Filtering Handler Functions

See equivalent in the Servlet stack

You can filter handler functions by using the before, after, or filter methods on the routing function builder. With annotations, you can achieve similar functionality by using @ControllerAdvice, a ServletFilter, or both. The filter will apply to all routes that are built by the builder. This means that filters defined in nested routes do not apply to "top-level" routes. For instance, consider the following example:

Java
Kotlin

RouterFunction<ServerResponse> route = route()
	.path("/person", b1 -> b1
		.nest(accept(APPLICATION_JSON), b2 -> b2
			.GET("/{id}", handler::getPerson)
			.GET(handler::listPeople)
			.before(request -> ServerRequest.from(request) (1)
				.header("X-RequestHeader", "Value")
				.build()))
		.POST(handler::createPerson))
	.after((request, response) -> logResponse(response)) (2)
	.build();

1	The `before` filter that adds a custom request header is only applied to the two GET routes.
2	The `after` filter that logs the response is applied to all routes, including the nested ones.

val route = router {
	"/person".nest {
		GET("/{id}", handler::getPerson)
		GET("", handler::listPeople)
		before { (1)
			ServerRequest.from(it)
					.header("X-RequestHeader", "Value").build()
		}
		POST(handler::createPerson)
		after { _, response -> (2)
			logResponse(response)
		}
	}
}

1	The `before` filter that adds a custom request header is only applied to the two GET routes.
2	The `after` filter that logs the response is applied to all routes, including the nested ones.
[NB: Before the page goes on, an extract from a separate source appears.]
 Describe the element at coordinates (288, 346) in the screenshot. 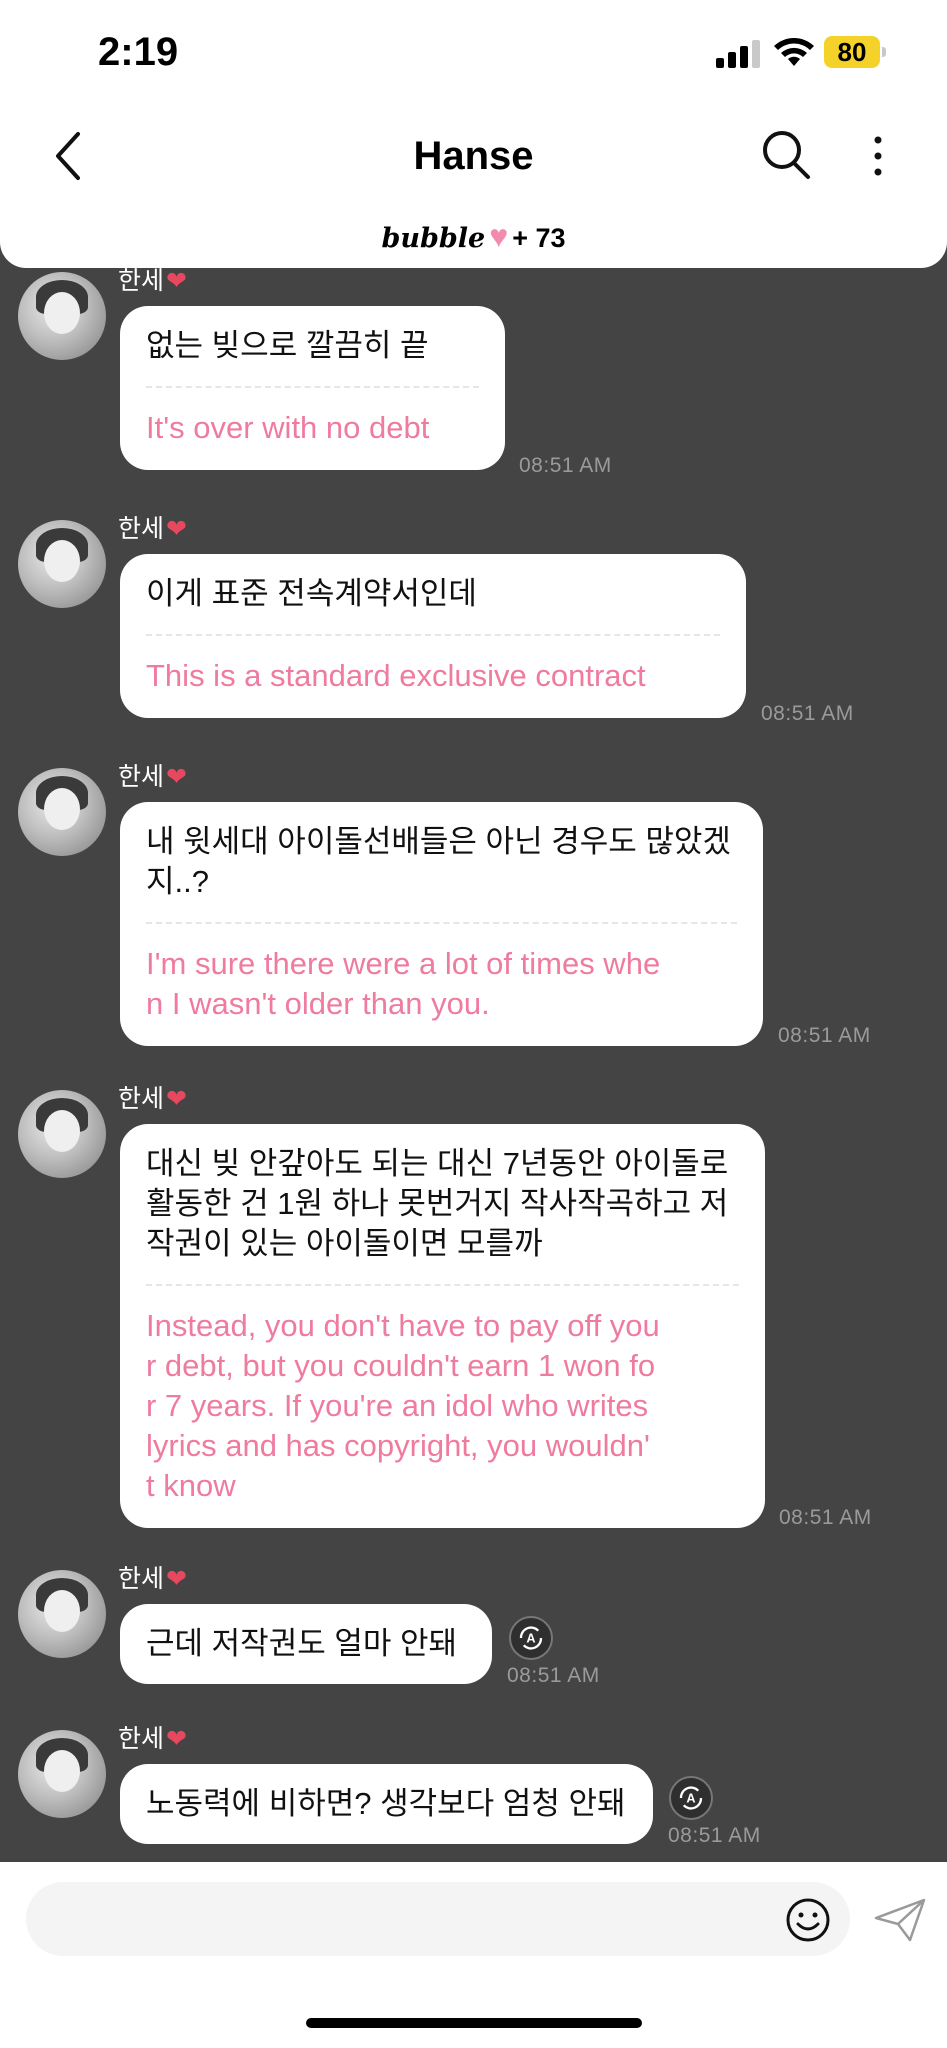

The filter method on the router builder takes a HandlerFilterFunction: a function that takes a ServerRequest and HandlerFunction and returns a ServerResponse. The handler function parameter represents the next element in the chain. This is typically the handler that is routed to, but it can also be another filter if multiple are applied.

Now we can add a simple security filter to our route, assuming that we have a SecurityManager that can determine whether a particular path is allowed. The following example shows how to do so:

Java
Kotlin

SecurityManager securityManager = ...

RouterFunction<ServerResponse> route = route()
	.path("/person", b1 -> b1
		.nest(accept(APPLICATION_JSON), b2 -> b2
			.GET("/{id}", handler::getPerson)
			.GET(handler::listPeople))
		.POST(handler::createPerson))
	.filter((request, next) -> {
		if (securityManager.allowAccessTo(request.path())) {
			return next.handle(request);
		}
		else {
			return ServerResponse.status(UNAUTHORIZED).build();
		}
	})
	.build();

val securityManager: SecurityManager = ...

val route = router {
		("/person" and accept(APPLICATION_JSON)).nest {
			GET("/{id}", handler::getPerson)
			GET("", handler::listPeople)
			POST(handler::createPerson)
			filter { request, next ->
				if (securityManager.allowAccessTo(request.path())) {
					next(request)
				}
				else {
					status(UNAUTHORIZED).build();
				}
			}
		}
	}

The preceding example demonstrates that invoking the next.handle(ServerRequest) is optional. We only let the handler function be run when access is allowed.

Besides using the filter method on the router function builder, it is possible to apply a filter to an existing router function via RouterFunction.filter(HandlerFilterFunction).

CORS support for functional endpoints is provided through a dedicated CorsWebFilter.